- [Document text]
=== Section Start ===
Violence flared earlier in the day as demonstrators hurled stones and Molotov cocktails at British tanks; at least four people were killed.

The British Defense Ministry spun, but found it difficult to maneuver with its pants about its ankles. "We‘ve heard nothing to suggest we stormed the prison," a defense ministry spokesman in London said. "We understand there were negotiations." When it found some equilibrium, it changed its story to better comport with the undeniables: "We understand that the authorities ordered their release. Unfortunately they weren't released and we became concerned for their safety and as a result a Warrior infantry fighting vehicle broke down the perimeter wall in one place."

These hard men, likely SAS ops, must have had some stories to tell, otherwise tanks would not have negotiated their way through the prison walls of Britain's reputed hosts so soon after their capture.

Walking into the untidied mess of this astonishing and grotesque and predictable story feels a bit like the British detective catching the killer red-handed: "Well well well, what have we here?" We have long had reason to suspect imperial instigation to Iraq's sectarian violence, but here, as clearly as we've ever seen it, is the provocateur state revealed: two British "undercover soldiers" in Arab dress, caught firing upon police from a car laden with explosives. And the British government all but admitting its culpability by breaking them out of prison.

It doesn't make sense? Only if you haven't been paying attention. This is the subtext of the Iraq tragedy: blow up the Hajis and play the Sunnis on the Shias; create the chaos that introduces the conditions necessary for the long-game, and the long-held aspirations of the neoconservatives to divide Iraq into ethnographic bantustans.

I wonder what will be made of this story by those who think escalating bloodshed in Iraq is a measure of the failure of US policy, and not its success, and who believe black ops and false flags are figments of our paranoiac fantasies. Probably, as with so much that would bedevil their worldview if only they were intellectually honest enough to permit it, this too will be filtered out and forgotten. But our burden is we won't forget. And damned if the Iraqis will.


What Jeff tends to miss is that you don't have to conspiring to take over the world to walk amidst the noise and confusion, and take solace in owning a piece thereof.

You can find a more in-depth reporting of the known knowns about this incident at Defense Tech.

There is also a good link to Professor Cole's timeline describing the sequence as we know it.
=== Section End ===
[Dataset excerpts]
=== Section Start ===
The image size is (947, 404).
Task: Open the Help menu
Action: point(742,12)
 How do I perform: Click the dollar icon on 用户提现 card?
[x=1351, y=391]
=== Section End ===
- [Work item A] In the text about the British soldiers' prison breakout, what broke down the perimeter wall, according to the defense ministry spokesman's revised story?
- [Work item B] Resume the text about the British soldiers' prison breakout, picking up right after its last sentence.
You don't need the rows for any of this.

- [Task output A] A Warrior infantry fighting vehicle.

- [Task output B]
When you hear descriptions of how Bu$hCo's allies in the Ownership Society are spreading its unique version of liberation- oil liberation, that is- in Iraq, bear in mind that like America, the British Government has its' share of connections with its' own private contractors.

Private corporations have penetrated western warfare so deeply that they are now the second biggest contributor to coalition forces in Iraq after the Pentagon, a Guardian investigation has established.

While the official coalition figures list the British as the second largest contingent with around 9,900 troops, they are narrowly outnumbered by the 10,000 private military contractors now on the ground.

The investigation has also discovered that the proportion of contracted security personnel in the firing line is 10 times greater than during the first Gulf war. In 1991, for every private contractor, there were about 100 servicemen and women; now there are 10...

While reliable figures are difficult to come by and governmental accounting and monitoring of the contracts are notoriously shoddy, the US army estimates that of the $87bn (£50.2bn) earmarked this year for the broader Iraqi campaign, including central Asia and Afghanistan, one third of that, nearly $30bn, will be spent on contracts to private companies...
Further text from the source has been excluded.